Data extracted from a collection —
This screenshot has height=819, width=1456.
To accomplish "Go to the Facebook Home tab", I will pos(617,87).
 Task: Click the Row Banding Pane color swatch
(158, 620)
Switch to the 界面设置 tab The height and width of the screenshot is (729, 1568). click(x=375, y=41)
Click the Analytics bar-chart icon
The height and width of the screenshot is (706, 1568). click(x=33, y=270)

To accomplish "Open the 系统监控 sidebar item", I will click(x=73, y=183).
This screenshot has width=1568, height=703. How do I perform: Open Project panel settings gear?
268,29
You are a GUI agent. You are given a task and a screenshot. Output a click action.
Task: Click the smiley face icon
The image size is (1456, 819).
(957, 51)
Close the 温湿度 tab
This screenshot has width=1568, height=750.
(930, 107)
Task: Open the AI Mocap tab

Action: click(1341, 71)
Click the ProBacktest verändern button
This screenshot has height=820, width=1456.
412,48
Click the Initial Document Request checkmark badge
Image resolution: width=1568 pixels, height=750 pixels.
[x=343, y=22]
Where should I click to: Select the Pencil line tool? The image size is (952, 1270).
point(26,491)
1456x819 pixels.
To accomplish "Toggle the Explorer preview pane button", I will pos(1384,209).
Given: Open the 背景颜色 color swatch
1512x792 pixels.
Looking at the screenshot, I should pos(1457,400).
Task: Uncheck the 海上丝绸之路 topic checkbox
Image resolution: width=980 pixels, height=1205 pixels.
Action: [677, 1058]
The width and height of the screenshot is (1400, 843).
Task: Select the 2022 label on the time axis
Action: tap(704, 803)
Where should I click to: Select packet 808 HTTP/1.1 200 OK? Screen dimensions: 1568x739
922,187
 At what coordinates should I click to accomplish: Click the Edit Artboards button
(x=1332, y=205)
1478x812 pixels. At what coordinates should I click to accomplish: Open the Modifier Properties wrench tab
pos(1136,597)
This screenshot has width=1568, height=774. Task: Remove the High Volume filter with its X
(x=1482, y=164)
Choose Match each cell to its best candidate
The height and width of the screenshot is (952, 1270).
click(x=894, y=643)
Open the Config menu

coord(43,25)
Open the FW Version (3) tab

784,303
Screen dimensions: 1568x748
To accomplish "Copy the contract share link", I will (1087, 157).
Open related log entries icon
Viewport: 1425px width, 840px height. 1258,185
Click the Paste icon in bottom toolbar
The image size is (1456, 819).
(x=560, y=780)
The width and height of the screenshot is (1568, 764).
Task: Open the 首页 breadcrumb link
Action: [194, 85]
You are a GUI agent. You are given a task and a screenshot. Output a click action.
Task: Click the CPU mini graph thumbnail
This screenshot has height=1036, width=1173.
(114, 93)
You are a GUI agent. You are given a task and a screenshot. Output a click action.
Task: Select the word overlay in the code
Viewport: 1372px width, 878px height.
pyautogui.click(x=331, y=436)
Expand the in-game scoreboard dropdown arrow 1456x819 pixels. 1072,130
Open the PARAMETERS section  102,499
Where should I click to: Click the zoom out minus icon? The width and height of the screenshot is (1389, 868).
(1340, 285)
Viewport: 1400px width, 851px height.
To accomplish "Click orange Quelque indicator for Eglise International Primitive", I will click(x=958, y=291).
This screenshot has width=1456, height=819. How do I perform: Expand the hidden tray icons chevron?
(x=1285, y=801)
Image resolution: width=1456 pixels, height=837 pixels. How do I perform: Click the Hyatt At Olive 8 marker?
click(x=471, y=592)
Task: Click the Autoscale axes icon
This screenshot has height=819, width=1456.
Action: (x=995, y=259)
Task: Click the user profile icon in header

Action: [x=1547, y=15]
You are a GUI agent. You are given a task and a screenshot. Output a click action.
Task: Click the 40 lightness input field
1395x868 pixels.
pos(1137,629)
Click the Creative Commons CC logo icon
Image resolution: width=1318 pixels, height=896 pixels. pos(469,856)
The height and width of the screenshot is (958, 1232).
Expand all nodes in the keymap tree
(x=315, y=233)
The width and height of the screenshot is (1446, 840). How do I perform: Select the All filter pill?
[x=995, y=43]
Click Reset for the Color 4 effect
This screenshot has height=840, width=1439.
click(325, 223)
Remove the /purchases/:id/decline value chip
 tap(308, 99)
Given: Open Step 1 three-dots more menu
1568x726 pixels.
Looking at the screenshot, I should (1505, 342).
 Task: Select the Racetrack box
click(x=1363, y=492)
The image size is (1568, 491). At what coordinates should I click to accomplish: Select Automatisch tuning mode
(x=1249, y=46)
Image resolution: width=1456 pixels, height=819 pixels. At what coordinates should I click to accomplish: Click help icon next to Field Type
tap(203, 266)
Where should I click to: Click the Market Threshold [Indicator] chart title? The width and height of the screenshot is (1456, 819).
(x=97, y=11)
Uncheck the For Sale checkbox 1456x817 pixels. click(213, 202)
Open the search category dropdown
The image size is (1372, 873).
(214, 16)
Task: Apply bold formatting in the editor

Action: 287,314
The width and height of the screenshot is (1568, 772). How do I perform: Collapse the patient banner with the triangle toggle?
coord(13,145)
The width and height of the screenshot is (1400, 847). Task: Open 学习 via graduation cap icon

Goal of the exercise — Please show every line above that includes the word "will".

Task response —
To accomplish "Go to the Facebook Home tab", I will pos(617,87).
To accomplish "Open the 系统监控 sidebar item", I will click(x=73, y=183).
To accomplish "Toggle the Explorer preview pane button", I will pos(1384,209).
To accomplish "Copy the contract share link", I will (1087, 157).
To accomplish "Click orange Quelque indicator for Eglise International Primitive", I will click(x=958, y=291).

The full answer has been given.